The ‘remain’ voters have been defeated, I think, mostly by strong vocal-power than by sound rationale.

In the days leading up to the date of the referendum, 23 June, both sides with strong rhetoric fought with bitter campaigns, and  it looks like reason has lost, and rhetoric has won.

Let me quote a few figures to explain why I feel it was not a reasonable verdict by the people of Britain.

Firstly, it was a narrow vote.  48.1% wanted Britain to remain in EU. 51.9% wanted it to leave. So, not a big difference there.

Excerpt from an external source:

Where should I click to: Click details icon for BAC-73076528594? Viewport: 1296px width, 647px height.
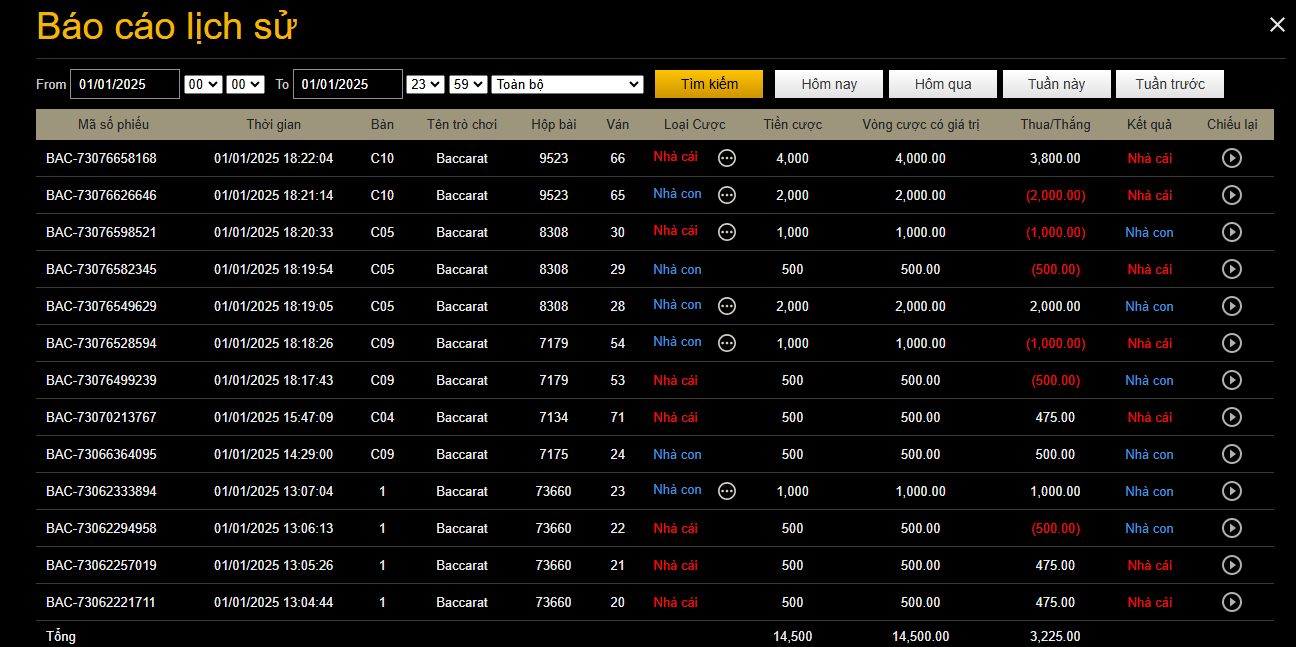(727, 343)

Secondly, interestingly, 75% of the young people aged 18-24, and 56% of those aged 25-49 have all said they had voted “remain” (This is according to a YouGov survey after the voting closed on Thursday).  But the aged seem to have voted to “leave”.

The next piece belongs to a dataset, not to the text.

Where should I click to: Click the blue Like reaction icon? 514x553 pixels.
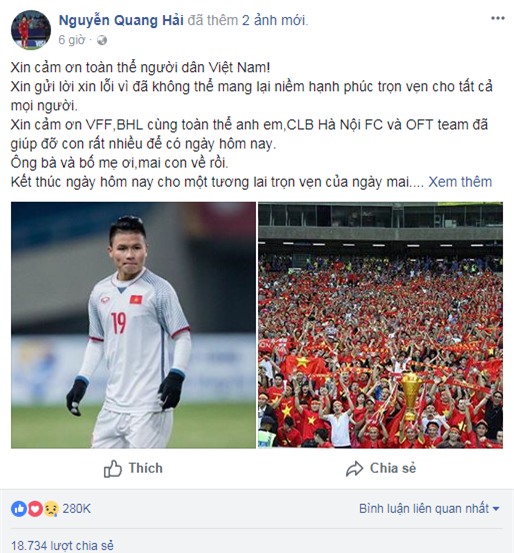coord(19,509)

So, simple logic tells us that the future of the young was decided by those growing old! Those who would not really bear the brunt of the referendum’s consequences.

Thirdly, shockingly, 62% of Scotland voted to remain in the European Union. And even 55.7% of Northern Ireland voted to remain.

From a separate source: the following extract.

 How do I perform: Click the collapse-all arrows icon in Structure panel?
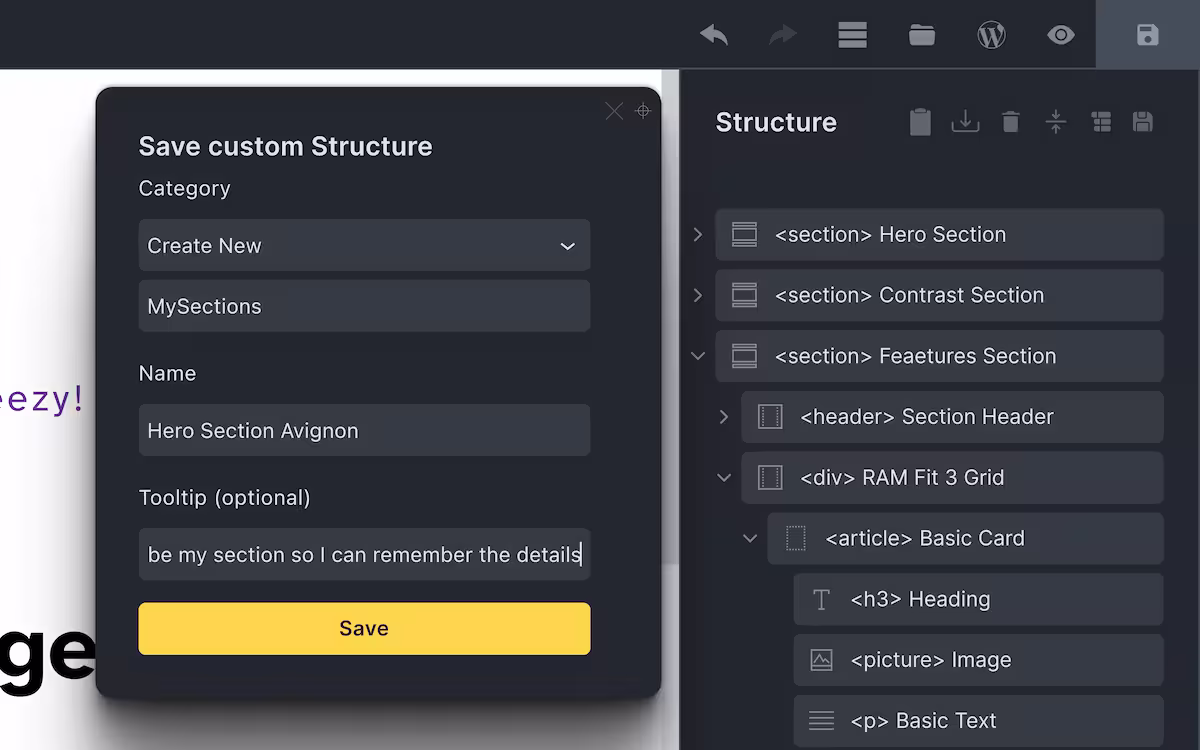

But 53.2% of England and 51.7% of Wales, which I think are flimsy margins, pushed the total “national vote” outcome to ‘leave’!  

Needless to say, Scots are already mulling on a second independence referendum.

What were the arguments for the “leave” side? Concerns over immigration and the slow pace of economic recovery.

What were the arguments for the “remain” side?  Steadiness, and a status quo, with a hope for a stronger EU.

But, what is done is done. It is a victory for the ‘leave’ campaigners. And to their leaders like Boris Johnson and Nigel Farge.

The question now is, how this will affect the global markets and all of us. What do economists say to this referendum outcome?

Well, if the deep plunges of the stock markets are any indication, it suffices us to say there is huge pessimism.

The fact that the value of the pound slumped to its lowest level in more than 31 years, down to $1.33, shows that  Britons will find it hard to send, or spend, the pound abroad.

The ratings agency Moody’s has already cut UK’s credit rating outlook  to “negative”! And S&P also warned that UK is likely to lose its AAA credit rating.

How will this Brexit poll result affect GCC countries?

It is evident that when the pound gets weaker, imports from UK to GCC will become cheaper. It will also be favourable for GCC to make real estate investments in UK.

But let us not forget that, sadly, the existing investments in UK,  whether capital or real estate, will now depreciate in value rendering all those past strategic plans impractical. If, however, they are long-term strategic portfolio investments, then there is a chance that all is not lost.

Investments aside, there are important lessons that the six countries of GCC can learn from the way the 28 countries of the European Union are being battered by political and economic upheavals.

If this Brexit poll has shown the world anything, it is this. The United Kingdom is actually a divided kingdom. From within itself. And, now, from Europe.